Lurking amid the ubiquitous bacchanalia of Super Bowl weekend in Miami was a hopping little event called Gronk Beach. As the name suggests, it was an outdoor party in North Beach hosted by retired football star Rob Gronkowski who, aside from his considerable skills on the gridiron, boasts equal prowess in partying. As CBS put it a few years ago: “[Gronk] only has two favorite offseason activities. He likes to take his shirt off and he likes to be at the club.” True to form, Gronk Beach featured much sun and sand, a DJ booth and an ocean’s worth of vodka and grapefruit juice. So it came as something of a surprise that, as the event kicked off, Gronk presided over a red carpet. Not only was his shirt on, his ox-size torso was covered by a jean jacket.
Courtesy of Wrangler.
You know Wrangler, right? It’s the legendary Western-wear brand that is for the country and western scene what Apple is for urban hipsters. The fact that Wrangler was sitting on the back of a New England Patriot who’s likely never been to a square dance not only speaks to the denim label’s staying power but to its recent evolution.
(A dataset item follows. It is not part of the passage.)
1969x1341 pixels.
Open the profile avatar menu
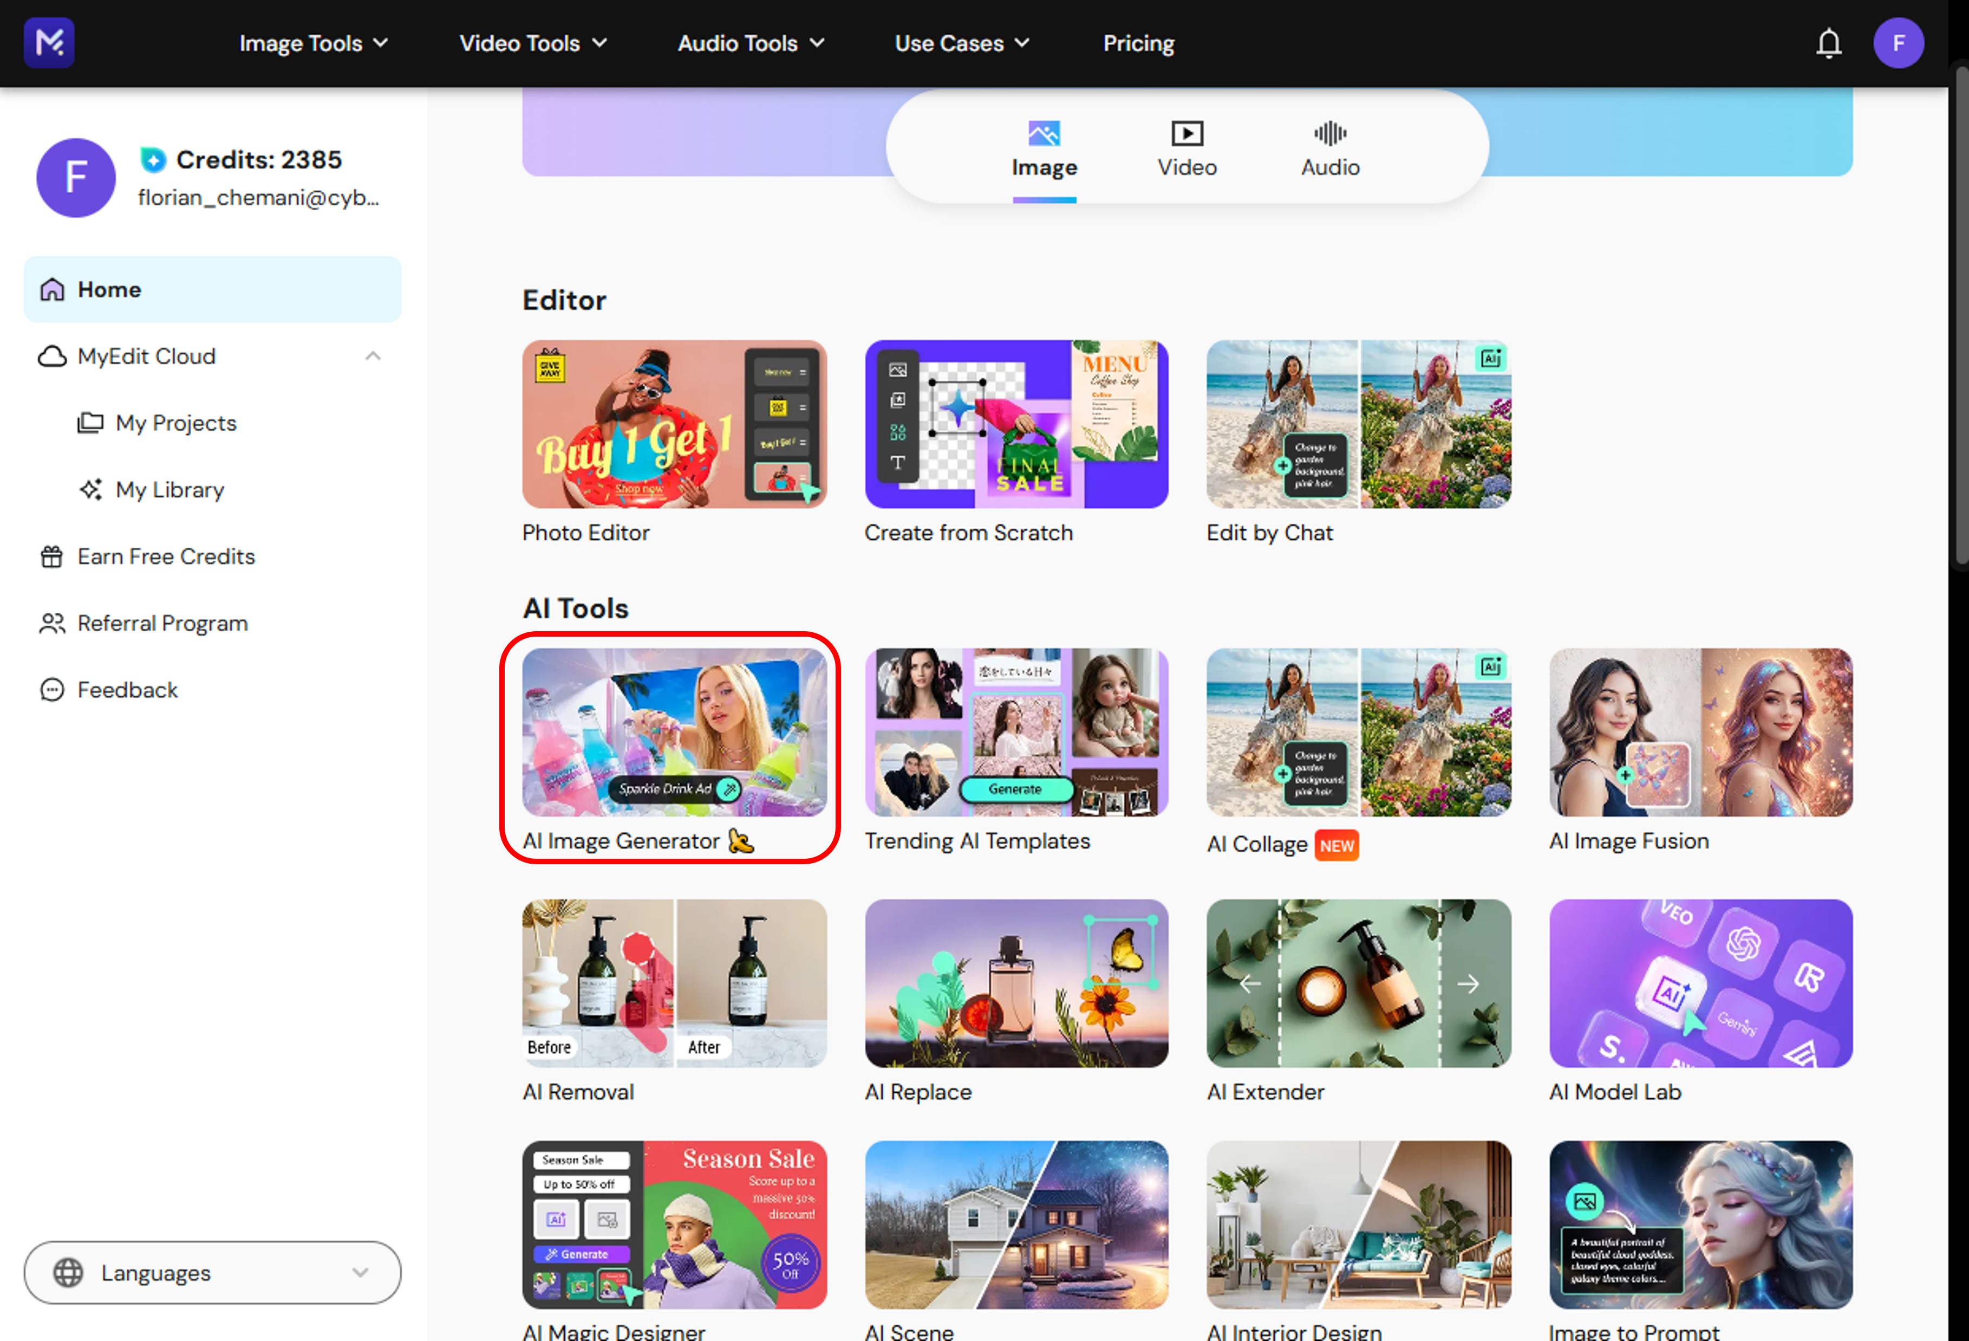point(1899,42)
“We really did start as a cowboy brand,” said global brand president Tom Waldron. “That’s where the roots come from.”
But market forces have dictated that today’s Wrangler not confine itself to the realm of ponies and paddocks. The Wrangler of today is walking a fine line between its heritage and its future, touting a rough-hewn ethos even as it reaches for a broader base of customers, some of whom have no boots or flannel shirts in the closet at home.
“We are an iconic American denim brand that stands up to a life lived with a little bit of risk and a little bit of courage,” said senior marketing director Holly Wheeler. “It’s not the literal cowboy [brand], but that independent spirit.”
That spirit dates back to 1904, when C.C. Hudson opened the Hudson Overall Co. in Greensboro, N.C. Hudson later changed its name to Blue Bell and in 1936 began producing Super Big Ben Overalls, which used “Sanforized” denim that didn’t shrink in the wash. During World War II, Blue Bell bought out another workwear brand called Casey Jones, which gave it use of a minor trademark called Wrangler.
The name came in handy when, in 1947, the company wanted to create a rugged pair of jeans made especially for cowboy duty. Blue Bell approached tailor Bernard “Rodeo Ben” Lichtenstein, who had outfitted famous cowboys like Tom Mix and Hopalong Cassidy. The resulting jeans—sold as Wranglers—were uncommonly heavy and featured a range of innovations including flat copper rivets and double-needle felled seams. Sales took off, since Wranglers appealed not only to real cowboys but to millions of men and boys who, during the postwar craze for westerns, wanted to be like them. That appeal held steady for decades. Even with the rise of designer labels and trendy imports, Wrangler never gave up much territory. In 1996, one in four American guys wore Wranglers.
But the more recent rise of athleisure has led to a sales slip for the denim category overall, one of the presumed reasons why parent VF Corp., which had owned Wrangler since 1986, spun off the label last year. Now, Wrangler rides on its own, venturing onto new trails such as its partnership with rapper Lil Nas X (see sidebar) and, of course, Gronk.
As Waldron puts it: “We’re taking this brand to new places.”